> MATERIAL FOR THIS TASK:
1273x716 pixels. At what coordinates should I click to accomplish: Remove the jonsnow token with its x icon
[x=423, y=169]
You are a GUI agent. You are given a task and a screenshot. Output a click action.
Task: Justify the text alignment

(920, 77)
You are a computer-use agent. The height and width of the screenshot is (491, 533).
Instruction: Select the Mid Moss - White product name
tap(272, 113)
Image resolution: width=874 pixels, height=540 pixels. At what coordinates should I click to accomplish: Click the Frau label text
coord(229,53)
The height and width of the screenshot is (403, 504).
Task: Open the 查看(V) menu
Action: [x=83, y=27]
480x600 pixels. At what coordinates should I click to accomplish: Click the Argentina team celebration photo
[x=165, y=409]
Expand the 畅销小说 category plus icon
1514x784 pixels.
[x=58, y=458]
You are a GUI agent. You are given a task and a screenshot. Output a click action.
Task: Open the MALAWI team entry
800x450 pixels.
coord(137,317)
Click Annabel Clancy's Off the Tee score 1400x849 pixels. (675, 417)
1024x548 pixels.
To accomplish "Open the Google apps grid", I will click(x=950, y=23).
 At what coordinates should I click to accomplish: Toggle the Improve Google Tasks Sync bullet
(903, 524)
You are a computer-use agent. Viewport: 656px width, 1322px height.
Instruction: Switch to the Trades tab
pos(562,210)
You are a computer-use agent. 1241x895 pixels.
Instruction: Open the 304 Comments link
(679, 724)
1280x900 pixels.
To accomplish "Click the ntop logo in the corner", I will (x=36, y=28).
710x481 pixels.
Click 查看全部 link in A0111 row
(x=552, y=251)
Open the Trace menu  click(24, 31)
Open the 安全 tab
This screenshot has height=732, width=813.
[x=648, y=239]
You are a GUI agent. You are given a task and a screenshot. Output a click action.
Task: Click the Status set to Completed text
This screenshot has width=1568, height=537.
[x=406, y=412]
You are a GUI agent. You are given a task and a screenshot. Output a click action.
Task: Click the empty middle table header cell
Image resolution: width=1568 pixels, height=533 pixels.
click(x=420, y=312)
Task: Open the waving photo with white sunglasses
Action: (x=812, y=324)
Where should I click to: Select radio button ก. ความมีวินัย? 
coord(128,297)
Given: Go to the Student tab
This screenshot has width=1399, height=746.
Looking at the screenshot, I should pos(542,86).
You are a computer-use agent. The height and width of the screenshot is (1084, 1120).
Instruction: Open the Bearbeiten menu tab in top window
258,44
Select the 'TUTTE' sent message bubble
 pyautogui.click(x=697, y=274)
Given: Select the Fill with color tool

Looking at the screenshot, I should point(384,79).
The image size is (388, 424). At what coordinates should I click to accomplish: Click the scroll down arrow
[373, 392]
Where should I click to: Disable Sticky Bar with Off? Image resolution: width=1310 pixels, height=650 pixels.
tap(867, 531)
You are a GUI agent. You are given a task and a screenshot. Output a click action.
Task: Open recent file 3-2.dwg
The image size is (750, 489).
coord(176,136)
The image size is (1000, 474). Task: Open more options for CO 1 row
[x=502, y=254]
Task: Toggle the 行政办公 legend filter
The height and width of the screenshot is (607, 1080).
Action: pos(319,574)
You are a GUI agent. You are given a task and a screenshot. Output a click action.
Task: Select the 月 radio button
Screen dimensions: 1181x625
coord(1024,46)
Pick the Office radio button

> PROBLEM DESCRIPTION:
From the listing above, copy every line that includes the word "will".

> SOLUTION BELOW:
To accomplish "Open the Google apps grid", I will click(x=950, y=23).
To accomplish "Click the ntop logo in the corner", I will (x=36, y=28).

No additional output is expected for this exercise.